Rows of pointing data
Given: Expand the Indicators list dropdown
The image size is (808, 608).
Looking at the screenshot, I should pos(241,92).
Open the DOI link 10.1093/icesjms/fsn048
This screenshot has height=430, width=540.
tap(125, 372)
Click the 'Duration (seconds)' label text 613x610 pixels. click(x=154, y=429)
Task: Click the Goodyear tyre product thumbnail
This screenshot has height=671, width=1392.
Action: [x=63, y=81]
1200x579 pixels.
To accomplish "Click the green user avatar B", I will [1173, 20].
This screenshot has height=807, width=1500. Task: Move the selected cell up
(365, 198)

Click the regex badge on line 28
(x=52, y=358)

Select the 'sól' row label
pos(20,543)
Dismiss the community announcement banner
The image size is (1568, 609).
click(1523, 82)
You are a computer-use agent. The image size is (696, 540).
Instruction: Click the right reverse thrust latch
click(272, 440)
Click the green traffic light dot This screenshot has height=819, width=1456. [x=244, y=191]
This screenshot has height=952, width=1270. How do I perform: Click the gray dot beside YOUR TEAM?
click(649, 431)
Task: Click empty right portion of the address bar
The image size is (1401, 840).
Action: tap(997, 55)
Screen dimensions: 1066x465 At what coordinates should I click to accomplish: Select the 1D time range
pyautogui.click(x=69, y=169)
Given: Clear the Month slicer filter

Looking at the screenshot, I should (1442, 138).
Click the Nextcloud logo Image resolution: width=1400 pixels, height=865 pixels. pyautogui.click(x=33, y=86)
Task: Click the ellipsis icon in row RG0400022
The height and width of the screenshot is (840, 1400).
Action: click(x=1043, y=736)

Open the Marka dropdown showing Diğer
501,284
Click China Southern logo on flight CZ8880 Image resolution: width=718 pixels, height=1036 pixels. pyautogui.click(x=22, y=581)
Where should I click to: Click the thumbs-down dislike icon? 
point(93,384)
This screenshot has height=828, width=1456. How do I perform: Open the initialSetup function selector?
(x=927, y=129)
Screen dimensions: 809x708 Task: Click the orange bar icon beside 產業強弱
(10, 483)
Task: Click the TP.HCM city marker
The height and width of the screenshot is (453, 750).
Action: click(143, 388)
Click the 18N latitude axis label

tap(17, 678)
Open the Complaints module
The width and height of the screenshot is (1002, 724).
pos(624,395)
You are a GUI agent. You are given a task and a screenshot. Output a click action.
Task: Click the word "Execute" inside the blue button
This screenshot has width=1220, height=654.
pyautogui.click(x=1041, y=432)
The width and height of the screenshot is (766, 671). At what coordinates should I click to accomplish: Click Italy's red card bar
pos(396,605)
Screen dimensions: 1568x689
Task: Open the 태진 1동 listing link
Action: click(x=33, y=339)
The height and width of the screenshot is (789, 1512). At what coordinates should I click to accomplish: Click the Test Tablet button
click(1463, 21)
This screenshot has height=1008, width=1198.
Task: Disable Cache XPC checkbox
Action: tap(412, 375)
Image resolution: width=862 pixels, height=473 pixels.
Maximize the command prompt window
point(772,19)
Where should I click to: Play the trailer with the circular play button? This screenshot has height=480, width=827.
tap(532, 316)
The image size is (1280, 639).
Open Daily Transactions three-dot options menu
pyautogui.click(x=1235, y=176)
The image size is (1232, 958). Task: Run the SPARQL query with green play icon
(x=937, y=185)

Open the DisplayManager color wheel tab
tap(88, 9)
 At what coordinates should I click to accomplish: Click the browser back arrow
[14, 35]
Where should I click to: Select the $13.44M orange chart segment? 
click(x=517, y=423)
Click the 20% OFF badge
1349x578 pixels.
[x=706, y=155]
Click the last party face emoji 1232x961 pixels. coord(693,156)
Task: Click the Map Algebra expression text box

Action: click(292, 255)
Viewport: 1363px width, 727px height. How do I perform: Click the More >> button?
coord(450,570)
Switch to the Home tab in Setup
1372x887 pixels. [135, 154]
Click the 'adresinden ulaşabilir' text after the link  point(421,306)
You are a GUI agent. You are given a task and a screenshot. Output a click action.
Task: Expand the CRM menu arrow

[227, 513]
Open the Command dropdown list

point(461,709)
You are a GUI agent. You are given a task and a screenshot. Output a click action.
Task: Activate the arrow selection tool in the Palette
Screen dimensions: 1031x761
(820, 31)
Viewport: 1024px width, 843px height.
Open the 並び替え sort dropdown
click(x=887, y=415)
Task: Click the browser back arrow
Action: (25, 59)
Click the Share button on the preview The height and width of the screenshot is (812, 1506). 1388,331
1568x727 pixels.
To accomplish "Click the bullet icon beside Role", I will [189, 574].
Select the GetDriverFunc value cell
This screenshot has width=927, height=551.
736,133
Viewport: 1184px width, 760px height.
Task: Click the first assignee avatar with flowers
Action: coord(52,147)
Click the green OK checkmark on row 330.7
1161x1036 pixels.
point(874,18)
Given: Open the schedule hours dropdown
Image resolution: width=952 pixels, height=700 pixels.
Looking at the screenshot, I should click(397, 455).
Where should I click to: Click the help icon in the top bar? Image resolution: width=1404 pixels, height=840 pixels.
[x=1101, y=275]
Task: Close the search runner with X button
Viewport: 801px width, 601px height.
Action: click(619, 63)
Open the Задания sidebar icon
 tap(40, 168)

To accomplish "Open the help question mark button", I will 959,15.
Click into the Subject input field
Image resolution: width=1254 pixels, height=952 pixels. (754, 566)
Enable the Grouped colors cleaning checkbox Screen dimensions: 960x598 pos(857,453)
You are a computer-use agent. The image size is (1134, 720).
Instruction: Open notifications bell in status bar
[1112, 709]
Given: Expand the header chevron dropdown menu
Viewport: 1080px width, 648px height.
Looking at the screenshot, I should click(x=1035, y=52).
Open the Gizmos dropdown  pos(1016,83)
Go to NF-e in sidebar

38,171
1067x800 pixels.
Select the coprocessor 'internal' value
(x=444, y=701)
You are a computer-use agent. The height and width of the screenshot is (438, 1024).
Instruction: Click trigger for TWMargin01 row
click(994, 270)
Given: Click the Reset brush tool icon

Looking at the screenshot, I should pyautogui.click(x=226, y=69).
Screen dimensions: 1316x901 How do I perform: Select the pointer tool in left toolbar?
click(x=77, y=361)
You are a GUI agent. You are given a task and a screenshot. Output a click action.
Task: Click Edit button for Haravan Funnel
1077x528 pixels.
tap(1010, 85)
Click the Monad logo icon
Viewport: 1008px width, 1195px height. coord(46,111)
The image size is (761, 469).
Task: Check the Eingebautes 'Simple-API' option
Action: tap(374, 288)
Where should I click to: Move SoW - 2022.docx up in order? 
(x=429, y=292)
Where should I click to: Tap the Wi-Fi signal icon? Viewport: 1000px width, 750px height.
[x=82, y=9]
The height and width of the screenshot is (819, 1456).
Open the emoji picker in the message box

REQUIRED WORK:
Extract each line from the entries above that contains the string "Instruction", treating uppercase and lowercase as different.

EXERCISE RESULT:
Instruction: Click the right reverse thrust latch
Instruction: Open notifications bell in status bar
Instruction: Click trigger for TWMargin01 row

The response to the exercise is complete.